(Written exercise a): Copy out the rows from the line containing "The image size is (710, 338)." through the line containing "click(55, 51)", both included.

Registration Statement on Form S-8 (File No. 333-36180) registering 4,000,000 shares of Common Stock pursuant to the CNF Transportation Inc. 1997 Equity and Incentive Plan.

Registration Statement on Form S-8 (File No. 333-30327) registering 2,200,000 shares of Common Stock pursuant to the CNF Transportation Inc. 1997 Equity and Incentive Plan.


On September 9, 2015, the Registrant entered into a definitive Agreement and Plan of Merger (the “Merger Agreement”) with XPO Logistics, Inc. (“XPO”) and Canada Merger Corp. (“Merger Subsidiary”). Pursuant to the Merger Agreement, XPO caused Merger Subsidiary to commence a cash tender offer for all of Con-way’s outstanding shares of common stock, par value $0.625 per share (the “Shares”), at a purchase price of $47.60 per Share (the “Offer”). On October 30, 2015, following the completion of the Offer, Merger Subsidiary merged with and into the Registrant with the Registrant surviving as a wholly owned subsidiary of XPO (the “Merger”).

(Written exercise b): According to the text about the XPO merger, what was the purchase price per share in the cash tender offer?

(Given data):

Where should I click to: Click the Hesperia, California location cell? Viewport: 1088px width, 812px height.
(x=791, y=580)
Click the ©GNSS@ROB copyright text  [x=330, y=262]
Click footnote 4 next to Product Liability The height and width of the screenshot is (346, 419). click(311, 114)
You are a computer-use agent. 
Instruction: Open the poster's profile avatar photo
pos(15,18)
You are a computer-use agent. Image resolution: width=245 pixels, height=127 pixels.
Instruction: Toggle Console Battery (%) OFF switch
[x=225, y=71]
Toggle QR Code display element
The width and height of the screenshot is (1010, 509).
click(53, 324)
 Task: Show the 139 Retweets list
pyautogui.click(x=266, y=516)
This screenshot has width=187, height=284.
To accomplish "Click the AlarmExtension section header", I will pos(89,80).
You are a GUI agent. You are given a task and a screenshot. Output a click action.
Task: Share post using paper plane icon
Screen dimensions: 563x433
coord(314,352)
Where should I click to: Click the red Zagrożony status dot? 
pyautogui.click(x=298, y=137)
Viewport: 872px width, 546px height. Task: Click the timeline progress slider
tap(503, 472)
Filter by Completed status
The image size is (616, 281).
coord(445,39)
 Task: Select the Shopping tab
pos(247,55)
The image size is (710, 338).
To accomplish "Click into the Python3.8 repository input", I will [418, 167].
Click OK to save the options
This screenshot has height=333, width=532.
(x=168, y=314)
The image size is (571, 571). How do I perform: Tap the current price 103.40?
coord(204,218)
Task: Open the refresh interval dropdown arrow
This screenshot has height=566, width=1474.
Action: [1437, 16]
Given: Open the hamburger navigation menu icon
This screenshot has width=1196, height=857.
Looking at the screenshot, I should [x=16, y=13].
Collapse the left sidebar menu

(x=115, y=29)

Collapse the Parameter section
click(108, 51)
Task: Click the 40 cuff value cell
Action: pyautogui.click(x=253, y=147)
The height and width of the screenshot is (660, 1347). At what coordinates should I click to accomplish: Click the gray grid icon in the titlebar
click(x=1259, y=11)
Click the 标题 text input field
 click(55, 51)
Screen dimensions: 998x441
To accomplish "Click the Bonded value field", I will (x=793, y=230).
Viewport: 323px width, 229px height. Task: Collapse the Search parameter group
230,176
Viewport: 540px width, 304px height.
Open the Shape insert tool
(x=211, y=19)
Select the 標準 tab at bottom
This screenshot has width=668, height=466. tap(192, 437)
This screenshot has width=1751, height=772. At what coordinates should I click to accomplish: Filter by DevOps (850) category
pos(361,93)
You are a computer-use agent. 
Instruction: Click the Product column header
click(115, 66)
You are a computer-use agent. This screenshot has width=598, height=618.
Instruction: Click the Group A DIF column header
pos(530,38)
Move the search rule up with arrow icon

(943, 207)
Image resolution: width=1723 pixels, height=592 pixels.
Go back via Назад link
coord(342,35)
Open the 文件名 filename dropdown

(Right answer a):
The image size is (710, 338).
To accomplish "Click into the Python3.8 repository input", I will [418, 167].
Click OK to save the options
This screenshot has height=333, width=532.
(x=168, y=314)
The image size is (571, 571). How do I perform: Tap the current price 103.40?
coord(204,218)
Task: Open the refresh interval dropdown arrow
This screenshot has height=566, width=1474.
Action: [1437, 16]
Given: Open the hamburger navigation menu icon
This screenshot has width=1196, height=857.
Looking at the screenshot, I should [x=16, y=13].
Collapse the left sidebar menu

(x=115, y=29)

Collapse the Parameter section
click(108, 51)
Task: Click the 40 cuff value cell
Action: pyautogui.click(x=253, y=147)
The height and width of the screenshot is (660, 1347). At what coordinates should I click to accomplish: Click the gray grid icon in the titlebar
click(x=1259, y=11)
Click the 标题 text input field
 click(55, 51)

(Right answer b): $47.60 per share